Texas: On September 12, 2001, Harold Laird, 26, escaped from a state prison in Beaumont by breaking through a light fixture, getting into a utility area, reaching the prison roof, jumping to the ground below a guard tower and climbing a razor wire fence to freedom. A local resident later reported the theft of his pick-up truck which contained a .22 caliber rifle and 500 rounds of ammunition. Laird was serving a life sentence for killing a man in 1992. News reports did not indicate if he escaped from the control unit section of the prison or the population section.

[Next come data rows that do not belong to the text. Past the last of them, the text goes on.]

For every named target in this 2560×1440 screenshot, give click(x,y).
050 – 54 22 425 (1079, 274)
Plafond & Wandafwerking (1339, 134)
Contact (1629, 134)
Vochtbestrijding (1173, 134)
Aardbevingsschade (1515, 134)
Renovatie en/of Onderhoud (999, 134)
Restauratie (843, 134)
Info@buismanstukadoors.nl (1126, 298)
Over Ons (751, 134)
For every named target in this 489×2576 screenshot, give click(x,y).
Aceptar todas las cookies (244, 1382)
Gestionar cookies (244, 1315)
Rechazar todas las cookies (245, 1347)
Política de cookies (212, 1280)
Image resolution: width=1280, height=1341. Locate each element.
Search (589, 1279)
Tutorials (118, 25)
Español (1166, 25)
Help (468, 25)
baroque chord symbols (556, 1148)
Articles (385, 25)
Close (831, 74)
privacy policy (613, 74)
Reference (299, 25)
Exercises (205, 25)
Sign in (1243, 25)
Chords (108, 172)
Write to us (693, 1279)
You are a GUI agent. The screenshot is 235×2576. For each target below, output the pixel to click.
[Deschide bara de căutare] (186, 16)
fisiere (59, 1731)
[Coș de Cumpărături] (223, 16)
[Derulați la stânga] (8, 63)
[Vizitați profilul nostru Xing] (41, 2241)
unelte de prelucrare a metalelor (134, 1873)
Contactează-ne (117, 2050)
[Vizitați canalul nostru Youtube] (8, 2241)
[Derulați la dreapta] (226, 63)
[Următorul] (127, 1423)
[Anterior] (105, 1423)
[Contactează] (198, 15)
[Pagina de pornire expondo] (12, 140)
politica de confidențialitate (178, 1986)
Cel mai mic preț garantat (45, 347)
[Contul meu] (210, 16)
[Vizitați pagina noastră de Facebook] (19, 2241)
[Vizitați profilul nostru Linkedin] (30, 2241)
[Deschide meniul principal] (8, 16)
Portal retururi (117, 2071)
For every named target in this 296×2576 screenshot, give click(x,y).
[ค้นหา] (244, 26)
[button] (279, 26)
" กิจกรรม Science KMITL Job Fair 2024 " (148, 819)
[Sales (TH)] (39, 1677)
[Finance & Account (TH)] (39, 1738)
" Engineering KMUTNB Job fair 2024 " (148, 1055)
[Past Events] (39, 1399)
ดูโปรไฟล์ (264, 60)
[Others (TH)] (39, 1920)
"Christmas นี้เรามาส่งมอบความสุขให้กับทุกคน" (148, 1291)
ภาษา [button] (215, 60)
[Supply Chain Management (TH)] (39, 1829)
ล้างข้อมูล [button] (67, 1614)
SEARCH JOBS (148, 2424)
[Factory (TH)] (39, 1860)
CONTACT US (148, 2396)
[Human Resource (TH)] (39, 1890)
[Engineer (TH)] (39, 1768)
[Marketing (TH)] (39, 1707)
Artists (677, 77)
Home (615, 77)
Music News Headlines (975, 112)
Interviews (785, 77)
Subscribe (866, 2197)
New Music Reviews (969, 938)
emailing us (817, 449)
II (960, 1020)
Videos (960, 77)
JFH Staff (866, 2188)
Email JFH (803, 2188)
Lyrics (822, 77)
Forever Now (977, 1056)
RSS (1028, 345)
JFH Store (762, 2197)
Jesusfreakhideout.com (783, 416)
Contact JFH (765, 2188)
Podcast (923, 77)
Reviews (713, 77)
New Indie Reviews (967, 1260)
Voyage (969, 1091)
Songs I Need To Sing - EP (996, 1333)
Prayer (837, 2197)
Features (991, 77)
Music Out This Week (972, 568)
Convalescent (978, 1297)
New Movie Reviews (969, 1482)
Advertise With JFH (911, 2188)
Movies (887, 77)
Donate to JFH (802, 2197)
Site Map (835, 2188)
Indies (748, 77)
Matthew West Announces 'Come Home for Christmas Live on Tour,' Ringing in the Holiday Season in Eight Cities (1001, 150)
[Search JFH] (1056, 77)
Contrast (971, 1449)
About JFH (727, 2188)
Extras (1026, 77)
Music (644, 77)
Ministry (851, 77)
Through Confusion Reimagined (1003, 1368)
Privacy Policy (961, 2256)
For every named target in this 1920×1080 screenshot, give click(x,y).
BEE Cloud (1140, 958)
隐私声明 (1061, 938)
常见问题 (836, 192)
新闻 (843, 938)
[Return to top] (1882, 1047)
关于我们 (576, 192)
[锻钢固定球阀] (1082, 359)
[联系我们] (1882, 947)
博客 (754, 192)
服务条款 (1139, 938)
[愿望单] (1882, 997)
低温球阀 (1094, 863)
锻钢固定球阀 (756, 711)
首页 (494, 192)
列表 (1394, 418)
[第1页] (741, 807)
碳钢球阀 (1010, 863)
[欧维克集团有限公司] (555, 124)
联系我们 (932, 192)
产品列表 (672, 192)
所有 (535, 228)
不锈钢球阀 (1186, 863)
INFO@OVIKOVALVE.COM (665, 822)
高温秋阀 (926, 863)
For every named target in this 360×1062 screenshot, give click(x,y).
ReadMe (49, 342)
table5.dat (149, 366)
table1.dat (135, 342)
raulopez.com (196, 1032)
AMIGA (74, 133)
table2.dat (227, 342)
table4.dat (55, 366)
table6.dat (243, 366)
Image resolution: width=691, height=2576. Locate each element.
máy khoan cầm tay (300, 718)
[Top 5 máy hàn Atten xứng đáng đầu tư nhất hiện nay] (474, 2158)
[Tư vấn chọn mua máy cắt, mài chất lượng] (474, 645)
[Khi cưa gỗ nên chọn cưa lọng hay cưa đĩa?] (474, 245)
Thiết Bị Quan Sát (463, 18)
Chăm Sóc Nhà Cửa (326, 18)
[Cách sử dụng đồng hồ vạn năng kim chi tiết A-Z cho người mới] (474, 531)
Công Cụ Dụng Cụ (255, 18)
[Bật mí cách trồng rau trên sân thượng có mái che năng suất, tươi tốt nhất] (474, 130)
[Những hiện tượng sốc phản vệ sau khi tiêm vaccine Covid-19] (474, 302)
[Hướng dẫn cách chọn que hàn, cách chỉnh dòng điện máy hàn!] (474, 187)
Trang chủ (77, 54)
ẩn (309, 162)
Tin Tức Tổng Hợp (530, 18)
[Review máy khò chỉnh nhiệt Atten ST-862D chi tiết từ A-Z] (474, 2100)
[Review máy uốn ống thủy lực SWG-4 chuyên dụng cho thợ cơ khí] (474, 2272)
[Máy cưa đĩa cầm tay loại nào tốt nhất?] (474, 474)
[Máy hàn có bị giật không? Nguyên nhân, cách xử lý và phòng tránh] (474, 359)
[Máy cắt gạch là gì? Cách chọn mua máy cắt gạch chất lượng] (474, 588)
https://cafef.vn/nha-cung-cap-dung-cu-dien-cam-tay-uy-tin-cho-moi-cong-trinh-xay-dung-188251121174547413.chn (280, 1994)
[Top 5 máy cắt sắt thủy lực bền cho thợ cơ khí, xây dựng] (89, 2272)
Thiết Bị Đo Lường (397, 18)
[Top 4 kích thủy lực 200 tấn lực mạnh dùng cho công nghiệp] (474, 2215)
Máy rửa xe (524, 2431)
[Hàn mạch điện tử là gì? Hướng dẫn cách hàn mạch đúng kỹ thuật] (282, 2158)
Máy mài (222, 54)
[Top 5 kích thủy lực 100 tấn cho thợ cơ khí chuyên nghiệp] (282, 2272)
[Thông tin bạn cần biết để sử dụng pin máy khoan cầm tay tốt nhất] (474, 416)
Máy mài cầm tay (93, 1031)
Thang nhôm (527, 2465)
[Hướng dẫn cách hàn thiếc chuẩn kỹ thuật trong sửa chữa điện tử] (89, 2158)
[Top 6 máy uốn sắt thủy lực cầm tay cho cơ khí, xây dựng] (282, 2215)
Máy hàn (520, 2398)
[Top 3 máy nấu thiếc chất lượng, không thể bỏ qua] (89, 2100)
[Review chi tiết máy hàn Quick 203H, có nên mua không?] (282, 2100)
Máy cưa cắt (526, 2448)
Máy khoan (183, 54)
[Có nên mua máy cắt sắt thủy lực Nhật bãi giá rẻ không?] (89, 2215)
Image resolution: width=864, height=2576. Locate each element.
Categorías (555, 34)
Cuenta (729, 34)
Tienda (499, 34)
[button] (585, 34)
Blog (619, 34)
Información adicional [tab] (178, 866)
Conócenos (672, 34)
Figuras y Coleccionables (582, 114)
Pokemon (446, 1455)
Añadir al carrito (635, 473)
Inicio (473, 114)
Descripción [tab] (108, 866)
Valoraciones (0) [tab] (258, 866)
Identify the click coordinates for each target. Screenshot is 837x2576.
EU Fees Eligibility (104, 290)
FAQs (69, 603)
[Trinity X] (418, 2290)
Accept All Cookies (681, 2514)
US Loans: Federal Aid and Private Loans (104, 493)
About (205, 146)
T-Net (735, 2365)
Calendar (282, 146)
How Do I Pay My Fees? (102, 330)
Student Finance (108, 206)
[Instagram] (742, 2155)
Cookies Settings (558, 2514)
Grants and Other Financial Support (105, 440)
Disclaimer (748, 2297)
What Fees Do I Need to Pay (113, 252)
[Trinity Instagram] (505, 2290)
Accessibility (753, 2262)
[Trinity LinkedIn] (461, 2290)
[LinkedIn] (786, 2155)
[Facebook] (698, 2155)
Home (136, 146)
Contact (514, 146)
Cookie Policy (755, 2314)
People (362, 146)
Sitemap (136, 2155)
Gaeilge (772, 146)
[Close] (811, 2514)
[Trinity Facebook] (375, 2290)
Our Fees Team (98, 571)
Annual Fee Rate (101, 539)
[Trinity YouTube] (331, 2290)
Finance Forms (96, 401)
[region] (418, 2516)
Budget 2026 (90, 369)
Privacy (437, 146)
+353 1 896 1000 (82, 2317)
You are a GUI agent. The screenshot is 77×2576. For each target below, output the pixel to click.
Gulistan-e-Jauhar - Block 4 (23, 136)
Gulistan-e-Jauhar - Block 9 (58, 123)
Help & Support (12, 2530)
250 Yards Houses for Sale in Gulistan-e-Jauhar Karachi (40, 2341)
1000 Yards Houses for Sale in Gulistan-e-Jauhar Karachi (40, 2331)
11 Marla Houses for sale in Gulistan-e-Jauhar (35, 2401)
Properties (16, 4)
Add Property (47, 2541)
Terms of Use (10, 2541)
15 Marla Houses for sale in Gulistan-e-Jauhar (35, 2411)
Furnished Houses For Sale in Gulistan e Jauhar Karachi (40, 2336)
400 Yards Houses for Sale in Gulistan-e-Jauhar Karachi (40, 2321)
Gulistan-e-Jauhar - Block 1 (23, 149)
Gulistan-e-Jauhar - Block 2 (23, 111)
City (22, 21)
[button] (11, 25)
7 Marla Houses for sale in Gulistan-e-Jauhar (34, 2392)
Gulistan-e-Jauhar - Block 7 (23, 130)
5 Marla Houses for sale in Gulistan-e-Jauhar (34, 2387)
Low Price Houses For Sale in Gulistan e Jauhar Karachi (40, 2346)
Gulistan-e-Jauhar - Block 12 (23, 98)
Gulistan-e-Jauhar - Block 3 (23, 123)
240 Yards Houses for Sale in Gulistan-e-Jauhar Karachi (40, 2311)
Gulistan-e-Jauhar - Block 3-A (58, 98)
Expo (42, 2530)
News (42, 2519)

Texas: The Internet website, www.fantasydeathrow.com, features profiles of prisoners on death row in state and federal prisons. It allows players to predict the odds that a prisoner will beat the death penalty. Players win points and prizes by predicting the correct outcome for a given prisoner: a commutation, clemency, a stay or death on the appointed day. One player recently won a T-shirt for correctly guessing Timothy McVeigh's last meal. Both prison officials and death penalty opponents denounce the site as distasteful and repugnant. Greg, the website operator, claims he neither supports nor opposes the death penalty. "The issue is whether its [the death penalty] applied in a fair and impartial manner. Outrage should be about whether innocent people are killed, not about our website."
Venezuela: On August 14, 2001, Francisco Gonzalez, warden of the Sabaneta Jail in the city of Maracaibo, shot and killed himself after two Colombian drug traffickers escaped from the jail during visiting hours.
Washington: On September 13, 2001, Washington Corrections Center librarian Flora Pallechio, 49, was charged in Mason County Superior Court with custodial sexual misconduct. On June 14, 2001, three guards at the Shelton prison claim they found Pallechio having sex with Lawrie Campbell, a convicted rapist who works in the library, in a supply closet. Pallechio is on a leave of absence while the case is pending. Campbell is fully cooperating with police and reported he had sex with Pallechio five or six times over the past three years. After a spate of incidents where male guards raped female prisoners, in 1999 Washington criminalized sexual contact between staff and prisoners. Before Pallechio the only other person charged under this law was Monica Sukert, a sergeant at the Clallam Bay Corrections Center who was convicted of having sex with a male prisoner at the facility.
Washington: William Sheehan, a former prisoner, runs the website www.justicefiles.org that lists the names, home address and other personal information of employees for various Washington police agencies, including the Department of Corrections. In May 2001, the Kirkland Police Department filed suit to shut down the website. Seattle judge Robert Alsdorf refused, holding that the site is constitutionally protected free speech. Sheehan claims he has been a victim of police harassment and believes police should be held accountable.